How many times, in total, would you say you've been stung since bee-coming a Bee Man?

Generally, I get hit at least 1-3 times every time I put on the suit.   It is very rare that I come away from checking hives or extracting bees that I do not get stung.  It’s probably been about 300 times since I started.  They say it helps arthritis.....I cannot confirm that.


Honey Bee Facts:

  • A queen bee can live for several years. Worker bees live for 6 weeks during the busy summer, and for 4-9 months during the winter.
  • Honey Bees are the greatest pollinating machine when it comes to agriculture, 1/3 of pollination relying on honey bees.
  • Bee farms rent out colonies and move them to wherever they are needed in the country for pollination. The bees can communicate direction and distance from the hive to nectar sources, so they are never lost.
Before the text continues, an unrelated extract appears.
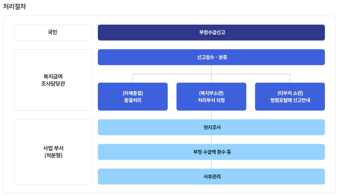Click the dark 부정수급신고 step bar
The image size is (338, 196).
coord(211,32)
  • Scout bees of the hive communicate information with what is called “dance language”. Even in the darkness of the hive, the direction in which a bee is dancing can be easily followed by other worker bees.
  • Since the 1800s Louisiana has produced thousands of pounds of honey each year and today, queen bees bred in Louisiana are sent all over the United States to raise new bee colonies.
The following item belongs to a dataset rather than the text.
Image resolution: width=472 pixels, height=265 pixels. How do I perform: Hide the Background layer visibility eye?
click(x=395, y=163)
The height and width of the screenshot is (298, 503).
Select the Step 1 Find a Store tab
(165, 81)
  • Queen bees can be bought commercially to set up or “split” a hive.
  • Honey is the only food that includes all the substances necessary to sustain life, including enzymes, vitamins, minerals, and water; and it's the only food that contains "pinocembrin", an antioxidant associated with improved brain functioning.
  • Honey bees have 170 odorant receptors and their olfactory abilities include kin recognition signals, social communication within the hive, and odor recognition for finding food.
  • The average worker bee makes about 1/12th of a teaspoon of honey in her lifetime.
  • Honey reduces healing time more than conventional gauze and film dressings that are often used to treat moderate burns.
  • One teaspoon dose of pollen takes one bee working eight hours a day for one month to gather. Each bee pollen pellet, contains over two million flower pollen grains and one teaspoonful contains over 2.5 billion grains of flower pollen.
  • Local bee pollen is said to be an energy enhancer, have anti-inflammatory effects on respiratory system, treat allergies, boost immune system, support cardio vascular health, as well as stimulate and restore ovarian function (may be used to assist in accelerating pregnancy).
  • Local bee pollen, as well as being a hormonal booster it is also a great aphrodisiac!